On January 3, Governor Ron DeSantis will begin his second term. The governor’s first four years in office were rife with political controversy, as Democrats staunchly opposed many of his preferred policies. For example, the state legislature’s debate over the Parental Rights in Education Bill — dubbed “Don’t Say Gay” by its opposition — garnered national attention in 2022.
But despite tremendous pushback from Democrats within and outside the state of Florida, DeSantis cruised to re-election, winning nearly 60% of the vote against former governor and Democratic nominee, Charlie Crist. For reference, the governor defeated since-disgraced Democrat Andrew Gillum by a margin of just 0.4% in 2018.
Clearly, the governor’s message is resonating with Florida’s electorate. And surprisingly, DeSantis has proven quite popular among young Floridians. While Republicans have struggled to make inroads with college-aged Americans for decades, DeSantis garnered nearly half of the vote from 18 to 29 year olds in November. This outpaced the Republican Party’s national performance in this age cohort by nearly 20 points.
There is little doubt that Governor DeSantis’ condemnation of COVID-19 lockdowns, and his opposition to mask and vaccine mandates, significantly contributed to his electoral gains among college-aged voters. Even college students skeptical of the governor’s other political positions were generally glad our campuses were open in late 2020. Aside from some restrictions introduced by universities themselves, Florida’s government refrained from imposing draconian regulations on the behavior of young people at every turn.
Across the nation, when colleges were either forcibly shut down or students were kept from leaving their dorms, Florida stood strong in allowing students to live relatively normally. Seminoles could meet each other for a bite to eat, and even go out to bars and clubs, as early as August of 2020.
When calls to roll back reopening grew louder, DeSantis stood strong in recognizing that lockdowns were failing to blunt the spread of the virus and that college students were relatively low risk for complications from COVID-19. Moreover, DeSantis stopped vaccine and booster mandates at Florida colleges, citing the lack of science to support them.
Governor DeSantis has also committed to combatting anti-conservative bias in university classrooms, which culminated in the creation of Florida’s “Intellectual Viewpoint and Diversity Survey” in 2022. As reported by the Collegian, the response rate to this questionnaire was unfortunately very low. However, this project nevertheless showed the governor’s desire to facilitate free political expression on Florida campuses.
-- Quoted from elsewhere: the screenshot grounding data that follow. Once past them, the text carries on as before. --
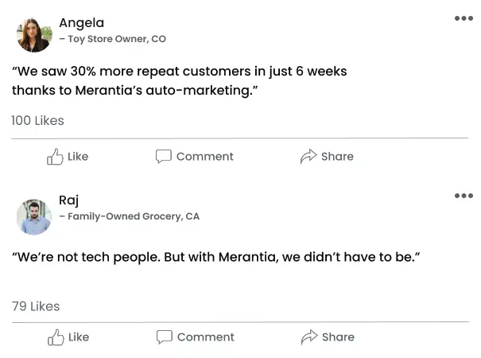
Task: Open the 79 Likes count
Action: pos(36,306)
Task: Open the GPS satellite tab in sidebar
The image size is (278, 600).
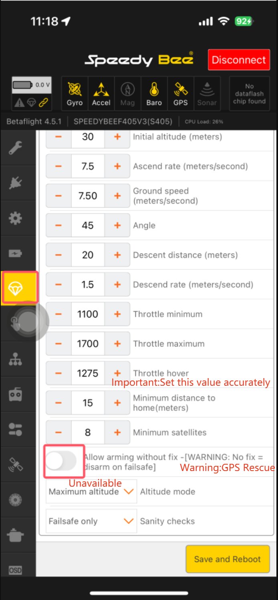Action: [x=16, y=465]

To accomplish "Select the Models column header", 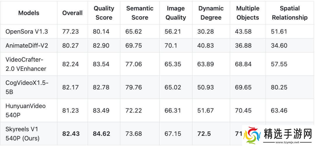I will coord(29,13).
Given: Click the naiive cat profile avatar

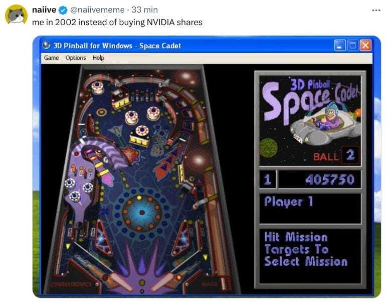Looking at the screenshot, I should pyautogui.click(x=16, y=15).
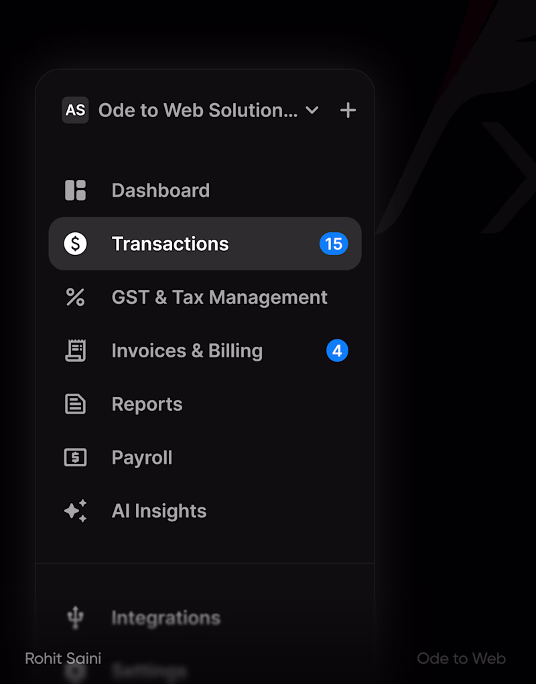Navigate to the Payroll section
The image size is (536, 684).
click(x=142, y=458)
To that end, Florida’s universities have consistently risen through the Foundation for Individual Rights and Expression (FIRE) rankings of schools that best protect free speech of students. Florida State now sits at number fifteen in the country on this list. While this is also a credit to the speech codes of the colleges themselves, having a state government committed to free expression has allowed political dialogue at our university to flourish.
As Governor DeSantis moves into his second four-year term, he will undoubtedly remain Florida’s most controversial political figure. And though he will continue to elicit mixed opinions from college students, Seminoles should be thankful for what he’s done for us during his time in office.